§ Task statement
Echo back the entries verbatim, beginning with the line containing "Where should I click to: Click" and stopping after the line containing "will click(x=118, y=24).".

§ Records for the task
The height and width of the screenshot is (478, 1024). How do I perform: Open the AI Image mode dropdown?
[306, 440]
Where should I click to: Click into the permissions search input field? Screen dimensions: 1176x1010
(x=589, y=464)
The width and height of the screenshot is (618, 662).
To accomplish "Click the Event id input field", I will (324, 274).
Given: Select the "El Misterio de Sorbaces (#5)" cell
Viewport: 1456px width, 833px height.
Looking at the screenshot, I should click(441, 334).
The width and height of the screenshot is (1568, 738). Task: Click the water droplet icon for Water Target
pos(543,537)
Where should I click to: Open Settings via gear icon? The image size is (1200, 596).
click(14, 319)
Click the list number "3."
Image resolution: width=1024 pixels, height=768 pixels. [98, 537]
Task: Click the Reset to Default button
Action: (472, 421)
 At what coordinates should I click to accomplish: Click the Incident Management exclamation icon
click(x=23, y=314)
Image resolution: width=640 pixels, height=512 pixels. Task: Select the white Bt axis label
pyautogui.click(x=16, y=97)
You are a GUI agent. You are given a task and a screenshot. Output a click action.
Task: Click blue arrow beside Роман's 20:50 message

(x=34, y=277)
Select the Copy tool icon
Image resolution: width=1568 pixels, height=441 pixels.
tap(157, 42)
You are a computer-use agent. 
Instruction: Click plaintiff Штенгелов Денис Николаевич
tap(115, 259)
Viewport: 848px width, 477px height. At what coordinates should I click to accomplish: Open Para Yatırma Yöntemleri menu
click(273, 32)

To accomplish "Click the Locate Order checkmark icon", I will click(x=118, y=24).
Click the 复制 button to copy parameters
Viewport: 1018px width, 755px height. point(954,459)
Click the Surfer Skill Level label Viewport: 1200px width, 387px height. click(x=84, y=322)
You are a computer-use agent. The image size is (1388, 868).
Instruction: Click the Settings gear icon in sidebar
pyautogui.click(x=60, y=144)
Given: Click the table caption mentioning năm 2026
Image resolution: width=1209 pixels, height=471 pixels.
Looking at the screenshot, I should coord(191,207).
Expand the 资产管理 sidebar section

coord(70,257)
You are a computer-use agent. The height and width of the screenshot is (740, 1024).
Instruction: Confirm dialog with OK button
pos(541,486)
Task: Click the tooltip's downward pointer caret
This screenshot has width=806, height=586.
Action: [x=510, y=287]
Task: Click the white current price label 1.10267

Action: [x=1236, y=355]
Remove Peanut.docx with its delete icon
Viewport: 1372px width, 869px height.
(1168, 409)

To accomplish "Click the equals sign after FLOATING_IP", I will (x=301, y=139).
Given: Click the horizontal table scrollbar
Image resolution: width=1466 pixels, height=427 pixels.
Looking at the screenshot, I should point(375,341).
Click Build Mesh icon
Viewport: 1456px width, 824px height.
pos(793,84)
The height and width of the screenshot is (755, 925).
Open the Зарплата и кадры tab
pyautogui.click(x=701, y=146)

§ Task response
Where should I click to: Click into the permissions search input field? Screen dimensions: 1176x1010
(x=589, y=464)
The width and height of the screenshot is (618, 662).
To accomplish "Click the Event id input field", I will (324, 274).
Given: Select the "El Misterio de Sorbaces (#5)" cell
Viewport: 1456px width, 833px height.
Looking at the screenshot, I should click(441, 334).
The width and height of the screenshot is (1568, 738). Task: Click the water droplet icon for Water Target
pos(543,537)
Where should I click to: Open Settings via gear icon? The image size is (1200, 596).
click(14, 319)
Click the list number "3."
Image resolution: width=1024 pixels, height=768 pixels. [98, 537]
Task: Click the Reset to Default button
Action: (472, 421)
 At what coordinates should I click to accomplish: Click the Incident Management exclamation icon
click(x=23, y=314)
Image resolution: width=640 pixels, height=512 pixels. Task: Select the white Bt axis label
pyautogui.click(x=16, y=97)
You are a GUI agent. You are given a task and a screenshot. Output a click action.
Task: Click blue arrow beside Роман's 20:50 message

(x=34, y=277)
Select the Copy tool icon
Image resolution: width=1568 pixels, height=441 pixels.
tap(157, 42)
You are a computer-use agent. 
Instruction: Click plaintiff Штенгелов Денис Николаевич
tap(115, 259)
Viewport: 848px width, 477px height. At what coordinates should I click to accomplish: Open Para Yatırma Yöntemleri menu
click(273, 32)

To accomplish "Click the Locate Order checkmark icon", I will click(x=118, y=24).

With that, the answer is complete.